New York. The American chain of home products stores Bed Bath & Beyond announced on Wednesday that it is going to close 150 stores and cut 20% of its workforce, among other measures to try to stabilize its financial situation.
The company’s shares, which have accumulated a sharp drop in the last year, sank more than 20% today at the opening of Wall Street, shortly after announcing this restructuring plan.
“We are working quickly and diligently to bolster our liquidity and secure our future. We have thoroughly reviewed our business and are today announcing immediate actions that seek to increase customer engagement, drive traffic and regain market share,” interim CEO Sue Gove said in a statement.
Bed Bath & Beyond plans to close some 150 underperforming stores, out of a total of 955, and rapidly reduce its expenses, cutting its workforce by about 20%, which in 2020 was about 55,000 employees.
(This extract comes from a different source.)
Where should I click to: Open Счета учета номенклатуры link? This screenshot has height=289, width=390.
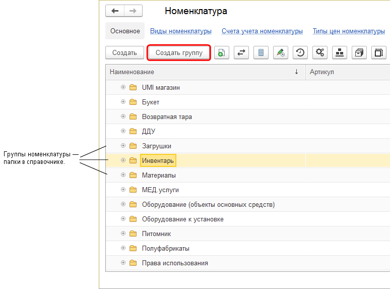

Also, in order to secure its financial position, the company said it has secured more than $500 million in financing, including expanding a line of credit it already had, and is preparing to sell shares to raise cash. .
It also announced changes to its sales strategy, which in the most recent quarter plunged 26% from a year earlier.
In recent weeks, the chain has suffered strong fluctuations on the stock market after being identified as a target by small investors and speculators who coordinate on internet forums.
After a strong rise, its titles fell sharply once it became known that one of its most important shareholders – who had accumulated his participation this year and tried to force changes in the company – had gotten rid of his shares and opted to make cash taking advantage of the recent increases in its price.